The brain's 'rising stars': New options against Alzheimer's?
04 May 2018
A study by scientists of the German Center for Neurodegenerative Diseases (DZNE) points to a novel potential approach against Alzheimer's disease. In studies in mice, the researchers were able to show that blocking a particular receptor located on astrocytes normalized brain function and improved memory performance. Astrocytes are star-shaped, non-neuronal cells involved in the regulation of brain activity and blood flow. The findings are published in the Journal of Experimental Medicine (JEM).
Alzheimer's disease is a common and currently incurable brain disorder leading to dementia, whose mechanisms remain incompletely understood. The disease appears to be sustained by a combination of factors that include pathological changes in blood flow, neuroinflammation and detrimental changes in brain cell activity.
"The brain contains different types of cells including neurons and astrocytes", explains Dr. Nicole Reichenbach, a postdoc researcher at the DZNE and first author of the paper published in JEM. "Astrocytes support brain function and shape the communication between neurons, called synaptic transmission, by releasing a variety of messenger proteins. They also provide metabolic and structural support and contribute to the regulation of blood flow in the brain."
Glitches in network activity
Similar to neurons, astrocytes are organised into functional networks that may involve thousands of cells.
"For normal brain function, it is crucial that networks of brain cells coordinate their firing rates. It's like in a symphony orchestra where the instruments have to be correctly tuned and the musicians have to stay in synchrony in order to play the right melody", says Professor Gabor Petzold, a research group leader at the DZNE and supervisor of the current study. "Interestingly, one of the main jobs of astrocytes is very similar to this: to keep neurons healthy and to help maintain neuronal network function. However, in Alzheimer's disease, there is aberrant activity of these networks. Many cells are hyperactive, including neurons and astrocytes. Hence, understanding the role of astrocytes, and targeting such network dysfunctions, holds a strong potential for treating Alzheimer's."

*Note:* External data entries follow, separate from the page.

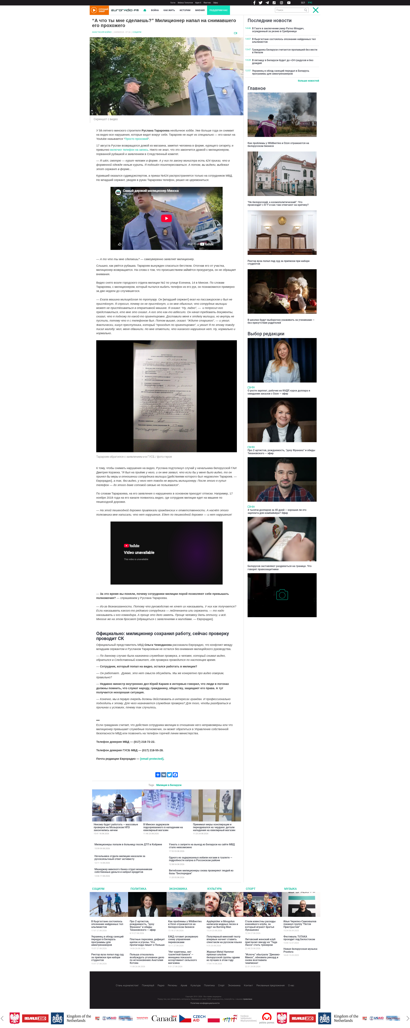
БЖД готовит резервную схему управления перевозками (183, 939)
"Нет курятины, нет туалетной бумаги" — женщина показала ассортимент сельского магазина (182, 957)
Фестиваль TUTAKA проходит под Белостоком (299, 938)
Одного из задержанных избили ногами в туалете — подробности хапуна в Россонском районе (200, 859)
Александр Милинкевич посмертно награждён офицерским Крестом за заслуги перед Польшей (282, 622)
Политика (138, 888)
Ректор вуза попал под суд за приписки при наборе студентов (279, 262)
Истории (185, 10)
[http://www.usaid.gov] (80, 1018)
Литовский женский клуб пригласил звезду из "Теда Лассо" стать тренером (261, 942)
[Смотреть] (235, 33)
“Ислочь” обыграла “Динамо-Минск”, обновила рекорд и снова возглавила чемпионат (262, 958)
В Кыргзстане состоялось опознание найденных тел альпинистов (284, 41)
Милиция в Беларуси (168, 785)
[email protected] (151, 758)
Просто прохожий (136, 138)
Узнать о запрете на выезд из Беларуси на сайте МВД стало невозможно (202, 846)
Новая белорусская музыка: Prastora (300, 950)
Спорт (250, 888)
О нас (291, 985)
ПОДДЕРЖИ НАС (218, 10)
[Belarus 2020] (273, 1018)
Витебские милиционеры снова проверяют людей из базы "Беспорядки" (201, 872)
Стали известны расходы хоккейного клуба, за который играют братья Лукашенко (260, 925)
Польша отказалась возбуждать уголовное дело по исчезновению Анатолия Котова (147, 958)
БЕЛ (303, 2)
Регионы (172, 985)
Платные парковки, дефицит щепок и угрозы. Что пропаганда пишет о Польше (147, 942)
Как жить (169, 10)
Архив (184, 985)
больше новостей (308, 80)
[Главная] (125, 10)
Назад (2, 1018)
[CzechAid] (163, 1018)
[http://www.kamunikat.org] (97, 1018)
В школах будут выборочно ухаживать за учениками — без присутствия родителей (281, 321)
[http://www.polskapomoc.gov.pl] (237, 1018)
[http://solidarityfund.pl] (210, 1018)
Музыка (290, 888)
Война (155, 10)
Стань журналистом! (127, 985)
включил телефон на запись (129, 149)
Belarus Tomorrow (185, 2)
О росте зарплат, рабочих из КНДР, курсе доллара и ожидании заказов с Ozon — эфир (279, 392)
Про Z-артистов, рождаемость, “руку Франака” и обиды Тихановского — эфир (143, 925)
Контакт (248, 985)
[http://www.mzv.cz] (113, 1018)
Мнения (200, 10)
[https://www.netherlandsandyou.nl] (42, 1018)
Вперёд (408, 1018)
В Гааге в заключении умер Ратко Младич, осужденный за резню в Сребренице (278, 30)
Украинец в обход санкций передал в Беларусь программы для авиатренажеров (280, 72)
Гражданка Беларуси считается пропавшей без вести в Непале (284, 51)
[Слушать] (252, 387)
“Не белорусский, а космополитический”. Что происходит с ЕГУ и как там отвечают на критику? (278, 204)
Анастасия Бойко (101, 32)
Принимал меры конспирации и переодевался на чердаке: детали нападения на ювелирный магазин (214, 827)
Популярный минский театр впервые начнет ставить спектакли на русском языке (224, 939)
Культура (214, 888)
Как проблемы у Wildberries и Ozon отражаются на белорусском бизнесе (278, 144)
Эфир (215, 2)
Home (144, 10)
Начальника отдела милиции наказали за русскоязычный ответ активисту (119, 858)
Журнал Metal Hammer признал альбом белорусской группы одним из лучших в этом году (223, 956)
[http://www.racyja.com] (68, 1018)
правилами (247, 999)
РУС (310, 2)
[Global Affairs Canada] (135, 1018)
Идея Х (198, 2)
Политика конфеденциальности (205, 1003)
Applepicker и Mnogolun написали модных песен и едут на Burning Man (222, 924)
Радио (161, 985)
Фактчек (207, 2)
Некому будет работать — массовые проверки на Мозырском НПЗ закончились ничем (116, 827)
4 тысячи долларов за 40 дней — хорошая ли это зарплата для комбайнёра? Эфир (277, 511)
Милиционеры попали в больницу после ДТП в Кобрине (128, 844)
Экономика (178, 888)
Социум (137, 32)
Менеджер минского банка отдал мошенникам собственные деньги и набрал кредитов (123, 871)
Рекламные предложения (270, 985)
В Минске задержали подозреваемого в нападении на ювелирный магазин (163, 827)
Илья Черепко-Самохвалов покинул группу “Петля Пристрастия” (299, 924)
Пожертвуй (148, 985)
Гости (172, 2)
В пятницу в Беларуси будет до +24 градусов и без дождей (282, 62)
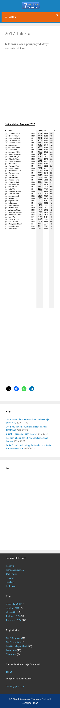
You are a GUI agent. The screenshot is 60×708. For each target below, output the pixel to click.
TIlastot (10, 578)
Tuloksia (10, 582)
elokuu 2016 (12, 612)
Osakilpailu (11, 650)
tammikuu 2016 (14, 620)
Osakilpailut (11, 574)
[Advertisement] (30, 89)
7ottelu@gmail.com (15, 686)
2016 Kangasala (14, 638)
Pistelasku (11, 586)
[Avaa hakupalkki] (57, 15)
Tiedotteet (11, 654)
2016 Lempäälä (13, 642)
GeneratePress (30, 703)
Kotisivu (10, 566)
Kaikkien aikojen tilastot (17, 646)
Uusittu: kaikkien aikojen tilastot (21, 434)
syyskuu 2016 (12, 608)
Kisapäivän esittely (15, 570)
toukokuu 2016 (13, 616)
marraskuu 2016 (14, 604)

Astrocyte-targeted treatment alleviated memory impairment
Petzold and colleagues tested this approach in an experimental study involving mice. Due to a genetic disposition, these rodents exhibited certain symptoms of Alzheimer's similar to those that manifest in humans with the disease. In the brain, this included pathological deposits of proteins known as "Amyloid-beta plaques" and aberrant network activity. In addition, the mice showed impaired learning ability and memory.
In their study, the DZNE scientists targeted a cell membrane receptor called P2Y1R, which is predominately expressed by astrocytes. Previous experiments by Petzold and colleagues had revealed that activation of this receptor triggers cellular hyperactivity in mouse models of Alzheimer's.
Therefore, the researchers treated groups of mice with different P2Y1R antagonists. These chemical compounds can bind to the receptor, thus switching it off. The treatment lasted for several weeks.
"We found that long-term treatment with these drugs normalised the brain's network activity. Furthermore, the mice's learning ability and memory greatly improved", Petzold says. On the other hand, in a control group of wild type mice this treatment had no significant effect on astrocyte activity. "This indicates that P2Y1R inhibition acts quite specifically. It does not dampen network activity when pathological hyperactivity is absent."
New approaches for research and therapies?
Petzold summarises, "This is an experimental study that is currently not directly applicable to human patients. However, our results suggest that astrocytes, as important safeguards of neuronal health and normal network function, may hold the potential for novel treatment options in Alzheimer's disease." In future studies, the scientists intend to identify additional novel pathways in astrocytes and other cells as potential drug targets.